● INSTRUCTION
Reproduce everything from the first line of the entries down to the line containing "coord(194,424)", including both ends, with no changes.

-----

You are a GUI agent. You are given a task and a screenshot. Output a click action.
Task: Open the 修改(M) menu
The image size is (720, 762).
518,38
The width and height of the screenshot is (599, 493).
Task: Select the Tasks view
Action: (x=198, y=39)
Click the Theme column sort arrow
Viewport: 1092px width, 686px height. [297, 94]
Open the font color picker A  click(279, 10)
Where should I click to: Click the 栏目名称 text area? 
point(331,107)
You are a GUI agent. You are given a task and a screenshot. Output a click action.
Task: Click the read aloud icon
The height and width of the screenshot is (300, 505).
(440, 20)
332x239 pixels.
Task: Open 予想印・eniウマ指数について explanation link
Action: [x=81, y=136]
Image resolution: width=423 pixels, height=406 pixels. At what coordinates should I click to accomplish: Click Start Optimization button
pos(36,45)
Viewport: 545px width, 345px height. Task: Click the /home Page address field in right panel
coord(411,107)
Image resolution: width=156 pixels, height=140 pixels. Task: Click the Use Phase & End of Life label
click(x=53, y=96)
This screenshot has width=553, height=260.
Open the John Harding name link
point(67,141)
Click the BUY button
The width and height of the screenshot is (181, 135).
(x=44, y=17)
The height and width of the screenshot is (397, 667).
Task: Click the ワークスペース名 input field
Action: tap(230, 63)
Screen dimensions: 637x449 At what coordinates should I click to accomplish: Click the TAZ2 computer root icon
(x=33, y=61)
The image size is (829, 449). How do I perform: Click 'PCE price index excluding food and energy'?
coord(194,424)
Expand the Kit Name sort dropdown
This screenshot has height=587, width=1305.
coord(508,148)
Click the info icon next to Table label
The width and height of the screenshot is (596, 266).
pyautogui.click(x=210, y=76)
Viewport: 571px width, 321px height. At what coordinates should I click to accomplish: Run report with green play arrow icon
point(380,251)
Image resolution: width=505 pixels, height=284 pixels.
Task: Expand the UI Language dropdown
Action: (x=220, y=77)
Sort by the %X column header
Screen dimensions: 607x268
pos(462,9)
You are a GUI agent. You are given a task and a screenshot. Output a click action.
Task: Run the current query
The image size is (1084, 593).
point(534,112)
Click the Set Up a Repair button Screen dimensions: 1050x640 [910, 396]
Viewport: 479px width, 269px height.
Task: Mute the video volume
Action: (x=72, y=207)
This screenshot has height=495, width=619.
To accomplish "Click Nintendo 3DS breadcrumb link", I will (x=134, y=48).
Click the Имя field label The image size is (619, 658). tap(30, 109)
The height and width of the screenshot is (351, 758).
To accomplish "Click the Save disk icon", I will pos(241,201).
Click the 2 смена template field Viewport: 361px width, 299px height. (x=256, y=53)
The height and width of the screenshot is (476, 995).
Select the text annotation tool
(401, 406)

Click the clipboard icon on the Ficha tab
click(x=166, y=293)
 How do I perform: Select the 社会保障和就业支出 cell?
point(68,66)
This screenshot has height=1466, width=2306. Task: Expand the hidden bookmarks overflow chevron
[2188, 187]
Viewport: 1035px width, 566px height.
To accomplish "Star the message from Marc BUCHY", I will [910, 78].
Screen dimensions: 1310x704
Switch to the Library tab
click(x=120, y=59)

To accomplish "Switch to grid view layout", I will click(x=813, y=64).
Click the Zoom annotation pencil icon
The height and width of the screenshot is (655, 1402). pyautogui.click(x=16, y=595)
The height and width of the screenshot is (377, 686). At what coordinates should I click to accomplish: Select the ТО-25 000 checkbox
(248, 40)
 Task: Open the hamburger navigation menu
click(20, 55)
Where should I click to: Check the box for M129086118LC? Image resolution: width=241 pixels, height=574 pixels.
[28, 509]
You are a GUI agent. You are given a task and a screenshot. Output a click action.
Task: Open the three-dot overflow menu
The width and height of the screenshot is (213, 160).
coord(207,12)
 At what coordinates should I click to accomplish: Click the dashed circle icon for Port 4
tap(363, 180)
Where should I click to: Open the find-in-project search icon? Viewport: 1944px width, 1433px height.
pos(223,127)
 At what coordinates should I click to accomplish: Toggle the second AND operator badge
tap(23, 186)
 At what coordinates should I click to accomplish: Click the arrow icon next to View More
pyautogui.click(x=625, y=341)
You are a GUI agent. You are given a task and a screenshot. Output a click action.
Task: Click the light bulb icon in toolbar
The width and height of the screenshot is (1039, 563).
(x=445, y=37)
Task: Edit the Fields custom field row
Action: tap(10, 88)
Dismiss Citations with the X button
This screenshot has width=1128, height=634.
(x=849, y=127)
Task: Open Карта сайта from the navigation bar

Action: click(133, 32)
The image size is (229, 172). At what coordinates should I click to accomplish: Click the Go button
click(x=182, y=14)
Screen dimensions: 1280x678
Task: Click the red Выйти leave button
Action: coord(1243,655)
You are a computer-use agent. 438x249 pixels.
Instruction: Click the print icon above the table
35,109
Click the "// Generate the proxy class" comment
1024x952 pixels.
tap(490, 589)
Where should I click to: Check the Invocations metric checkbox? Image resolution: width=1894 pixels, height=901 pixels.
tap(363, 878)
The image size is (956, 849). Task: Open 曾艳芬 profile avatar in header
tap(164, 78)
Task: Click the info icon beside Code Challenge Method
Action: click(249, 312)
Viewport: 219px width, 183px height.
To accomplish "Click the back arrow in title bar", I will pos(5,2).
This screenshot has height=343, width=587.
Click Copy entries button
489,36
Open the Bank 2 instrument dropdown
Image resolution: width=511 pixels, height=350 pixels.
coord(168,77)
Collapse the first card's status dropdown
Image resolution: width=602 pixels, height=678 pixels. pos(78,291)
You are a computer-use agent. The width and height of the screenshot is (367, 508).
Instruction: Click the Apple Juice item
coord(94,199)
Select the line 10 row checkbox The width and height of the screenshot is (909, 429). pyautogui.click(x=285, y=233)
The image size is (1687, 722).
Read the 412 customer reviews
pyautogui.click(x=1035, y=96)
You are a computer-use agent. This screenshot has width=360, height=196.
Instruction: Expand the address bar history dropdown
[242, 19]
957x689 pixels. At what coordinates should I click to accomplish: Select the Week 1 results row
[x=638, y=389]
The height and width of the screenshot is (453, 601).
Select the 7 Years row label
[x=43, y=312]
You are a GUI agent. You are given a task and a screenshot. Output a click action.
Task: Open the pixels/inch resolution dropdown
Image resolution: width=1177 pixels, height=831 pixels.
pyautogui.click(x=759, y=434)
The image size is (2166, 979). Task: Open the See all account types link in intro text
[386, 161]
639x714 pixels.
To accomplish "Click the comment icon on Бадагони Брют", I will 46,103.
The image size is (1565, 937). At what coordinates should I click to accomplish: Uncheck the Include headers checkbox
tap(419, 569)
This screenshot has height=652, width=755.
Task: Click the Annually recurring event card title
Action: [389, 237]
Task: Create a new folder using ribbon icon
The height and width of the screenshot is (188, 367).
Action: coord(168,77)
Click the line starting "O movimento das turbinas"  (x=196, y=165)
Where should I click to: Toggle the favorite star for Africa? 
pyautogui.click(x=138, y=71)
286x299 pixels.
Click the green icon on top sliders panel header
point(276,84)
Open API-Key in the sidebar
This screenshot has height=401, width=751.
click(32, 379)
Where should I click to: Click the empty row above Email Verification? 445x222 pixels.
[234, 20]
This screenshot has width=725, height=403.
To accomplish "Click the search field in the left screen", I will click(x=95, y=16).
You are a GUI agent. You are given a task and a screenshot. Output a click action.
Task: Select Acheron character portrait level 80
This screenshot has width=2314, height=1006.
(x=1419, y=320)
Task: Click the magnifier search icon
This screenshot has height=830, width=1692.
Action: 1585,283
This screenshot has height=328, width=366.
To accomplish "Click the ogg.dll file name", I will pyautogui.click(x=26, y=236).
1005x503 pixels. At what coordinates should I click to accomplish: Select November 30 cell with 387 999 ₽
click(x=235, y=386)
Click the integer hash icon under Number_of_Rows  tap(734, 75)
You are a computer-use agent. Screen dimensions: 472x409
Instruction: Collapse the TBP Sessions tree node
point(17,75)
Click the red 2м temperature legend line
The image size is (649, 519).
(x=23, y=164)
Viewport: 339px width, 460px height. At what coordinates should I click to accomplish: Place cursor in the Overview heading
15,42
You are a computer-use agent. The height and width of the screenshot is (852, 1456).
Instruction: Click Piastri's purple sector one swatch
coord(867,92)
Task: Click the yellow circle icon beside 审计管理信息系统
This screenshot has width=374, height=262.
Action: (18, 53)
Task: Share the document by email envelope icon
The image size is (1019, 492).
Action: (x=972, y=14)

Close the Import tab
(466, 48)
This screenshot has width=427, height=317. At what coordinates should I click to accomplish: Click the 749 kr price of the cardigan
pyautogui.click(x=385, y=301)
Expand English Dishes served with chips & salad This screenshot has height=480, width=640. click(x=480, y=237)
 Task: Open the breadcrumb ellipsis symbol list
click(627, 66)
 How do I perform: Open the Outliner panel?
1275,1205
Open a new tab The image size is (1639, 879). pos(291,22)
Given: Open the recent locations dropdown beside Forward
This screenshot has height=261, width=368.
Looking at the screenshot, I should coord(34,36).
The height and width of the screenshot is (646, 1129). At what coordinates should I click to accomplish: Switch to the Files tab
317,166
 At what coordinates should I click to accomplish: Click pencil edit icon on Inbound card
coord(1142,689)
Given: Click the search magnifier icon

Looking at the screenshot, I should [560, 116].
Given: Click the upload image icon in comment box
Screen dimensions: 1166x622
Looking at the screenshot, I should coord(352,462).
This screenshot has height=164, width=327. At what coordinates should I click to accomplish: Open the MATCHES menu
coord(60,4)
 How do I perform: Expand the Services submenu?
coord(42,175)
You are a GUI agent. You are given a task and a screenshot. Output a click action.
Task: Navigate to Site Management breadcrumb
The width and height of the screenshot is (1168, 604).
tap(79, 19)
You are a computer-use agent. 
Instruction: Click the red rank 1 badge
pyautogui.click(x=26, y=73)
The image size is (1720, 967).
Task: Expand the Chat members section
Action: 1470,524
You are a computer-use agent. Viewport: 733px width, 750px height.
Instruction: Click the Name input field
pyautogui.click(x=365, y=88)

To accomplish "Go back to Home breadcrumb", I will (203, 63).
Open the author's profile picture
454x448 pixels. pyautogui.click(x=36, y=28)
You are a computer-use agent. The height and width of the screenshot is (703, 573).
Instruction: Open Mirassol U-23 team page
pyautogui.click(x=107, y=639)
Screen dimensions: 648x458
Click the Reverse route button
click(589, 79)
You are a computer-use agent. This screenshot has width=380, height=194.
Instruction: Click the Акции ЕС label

-----

● ANSWER TO THE PROBLEM
You are a GUI agent. You are given a task and a screenshot. Output a click action.
Task: Open the 修改(M) menu
The image size is (720, 762).
518,38
The width and height of the screenshot is (599, 493).
Task: Select the Tasks view
Action: (x=198, y=39)
Click the Theme column sort arrow
Viewport: 1092px width, 686px height. [297, 94]
Open the font color picker A  click(279, 10)
Where should I click to: Click the 栏目名称 text area? 
point(331,107)
You are a GUI agent. You are given a task and a screenshot. Output a click action.
Task: Click the read aloud icon
The height and width of the screenshot is (300, 505).
(440, 20)
332x239 pixels.
Task: Open 予想印・eniウマ指数について explanation link
Action: [x=81, y=136]
Image resolution: width=423 pixels, height=406 pixels. At what coordinates should I click to accomplish: Click Start Optimization button
pos(36,45)
Viewport: 545px width, 345px height. Task: Click the /home Page address field in right panel
coord(411,107)
Image resolution: width=156 pixels, height=140 pixels. Task: Click the Use Phase & End of Life label
click(x=53, y=96)
This screenshot has width=553, height=260.
Open the John Harding name link
point(67,141)
Click the BUY button
The width and height of the screenshot is (181, 135).
(x=44, y=17)
The height and width of the screenshot is (397, 667).
Task: Click the ワークスペース名 input field
Action: tap(230, 63)
Screen dimensions: 637x449 At what coordinates should I click to accomplish: Click the TAZ2 computer root icon
(x=33, y=61)
The image size is (829, 449). How do I perform: Click 'PCE price index excluding food and energy'?
coord(194,424)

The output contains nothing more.